Skip to content

The New York Times-Why Patients Turn Down Clinical Trials

The New York Times-Why Patients Turn Down Clinical Trials

To the Editor,

Re “Lack of Study Volunteers Is Said to Hobble Fight Against Cancer” (“Forty Years’ War” series, front page, Aug. 3):

I read with interest your article about the chilling effect

 that low recruitment for clinical trials has had on the search for meaningful treatments. 

Patients can play a critical role in the search for cures, but it is time we rethink the entire paradigm surrounding clinical trial design and recruitment. 

Clinical trials offer patients some say in their own destinies, and to leave a legacy that may save others, even if it’s too late to save themselves.

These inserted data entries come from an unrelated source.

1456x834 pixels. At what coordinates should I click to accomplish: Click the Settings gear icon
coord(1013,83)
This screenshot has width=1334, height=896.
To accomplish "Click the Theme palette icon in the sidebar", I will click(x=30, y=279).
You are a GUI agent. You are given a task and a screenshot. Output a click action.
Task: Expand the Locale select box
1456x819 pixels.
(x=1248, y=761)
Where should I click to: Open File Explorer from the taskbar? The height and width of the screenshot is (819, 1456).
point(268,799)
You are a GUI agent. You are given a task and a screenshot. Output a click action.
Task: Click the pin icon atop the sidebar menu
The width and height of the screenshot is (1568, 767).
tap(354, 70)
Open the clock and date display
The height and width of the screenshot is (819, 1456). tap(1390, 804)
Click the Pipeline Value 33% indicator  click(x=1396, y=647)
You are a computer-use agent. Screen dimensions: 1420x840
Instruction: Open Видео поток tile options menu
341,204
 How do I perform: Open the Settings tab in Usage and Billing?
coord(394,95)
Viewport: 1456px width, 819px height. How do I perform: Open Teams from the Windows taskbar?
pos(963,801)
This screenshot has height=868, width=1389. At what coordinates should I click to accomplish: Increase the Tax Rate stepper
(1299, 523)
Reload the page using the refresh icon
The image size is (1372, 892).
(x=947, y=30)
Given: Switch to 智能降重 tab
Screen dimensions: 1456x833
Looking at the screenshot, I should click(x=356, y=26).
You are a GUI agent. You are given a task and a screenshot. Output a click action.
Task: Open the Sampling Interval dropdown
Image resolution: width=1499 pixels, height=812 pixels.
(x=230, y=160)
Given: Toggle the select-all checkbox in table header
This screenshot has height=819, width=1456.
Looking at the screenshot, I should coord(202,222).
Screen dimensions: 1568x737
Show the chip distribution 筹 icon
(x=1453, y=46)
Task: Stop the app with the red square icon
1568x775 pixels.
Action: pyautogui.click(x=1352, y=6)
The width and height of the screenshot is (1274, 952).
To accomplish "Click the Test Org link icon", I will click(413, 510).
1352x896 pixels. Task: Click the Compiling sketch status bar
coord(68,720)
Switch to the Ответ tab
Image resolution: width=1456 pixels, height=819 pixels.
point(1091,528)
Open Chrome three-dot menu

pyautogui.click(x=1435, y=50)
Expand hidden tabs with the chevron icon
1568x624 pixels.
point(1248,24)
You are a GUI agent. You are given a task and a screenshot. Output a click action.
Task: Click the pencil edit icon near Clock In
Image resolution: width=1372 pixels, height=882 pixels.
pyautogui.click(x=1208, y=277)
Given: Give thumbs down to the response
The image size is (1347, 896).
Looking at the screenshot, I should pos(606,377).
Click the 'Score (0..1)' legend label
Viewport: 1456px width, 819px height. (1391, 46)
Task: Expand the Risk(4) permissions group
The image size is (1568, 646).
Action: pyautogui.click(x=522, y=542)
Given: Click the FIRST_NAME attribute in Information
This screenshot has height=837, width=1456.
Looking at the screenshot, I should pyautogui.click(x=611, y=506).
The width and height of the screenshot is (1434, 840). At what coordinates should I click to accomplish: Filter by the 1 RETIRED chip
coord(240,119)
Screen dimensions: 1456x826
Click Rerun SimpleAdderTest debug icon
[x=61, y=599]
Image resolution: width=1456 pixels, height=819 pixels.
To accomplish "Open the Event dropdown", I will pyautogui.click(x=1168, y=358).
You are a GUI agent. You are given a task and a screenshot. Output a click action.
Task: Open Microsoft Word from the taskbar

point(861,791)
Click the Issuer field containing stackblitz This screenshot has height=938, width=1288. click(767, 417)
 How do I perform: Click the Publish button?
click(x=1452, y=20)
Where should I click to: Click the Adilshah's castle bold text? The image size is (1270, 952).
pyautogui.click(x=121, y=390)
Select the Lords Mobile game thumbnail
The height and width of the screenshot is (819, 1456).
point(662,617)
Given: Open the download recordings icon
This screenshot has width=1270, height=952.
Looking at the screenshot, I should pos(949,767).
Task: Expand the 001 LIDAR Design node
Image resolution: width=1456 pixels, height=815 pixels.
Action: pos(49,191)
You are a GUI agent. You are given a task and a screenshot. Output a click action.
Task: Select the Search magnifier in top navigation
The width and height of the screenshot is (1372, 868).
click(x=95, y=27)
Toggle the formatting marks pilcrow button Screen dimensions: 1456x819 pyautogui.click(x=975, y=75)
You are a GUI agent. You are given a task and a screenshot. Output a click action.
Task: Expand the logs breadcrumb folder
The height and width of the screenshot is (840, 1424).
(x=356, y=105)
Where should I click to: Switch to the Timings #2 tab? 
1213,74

Unfortunately, the current system governing clinical trials gives patients concrete reasons to balk at participating. Often, clinical trials are aptly named: they are trials — difficult and exhausting, at a time when a patient’s physical and emotional capacities are already stretched thin.

Within each of us is a Rosetta Stone that could unlock the potential to cure disease, but it requires that we reconsider how we approach treating a seriously ill patient — and how we approach being one.

Margaret Anderson

The writer is chief operating officer of FasterCures, which aims to accelerate the pace of medical research and development.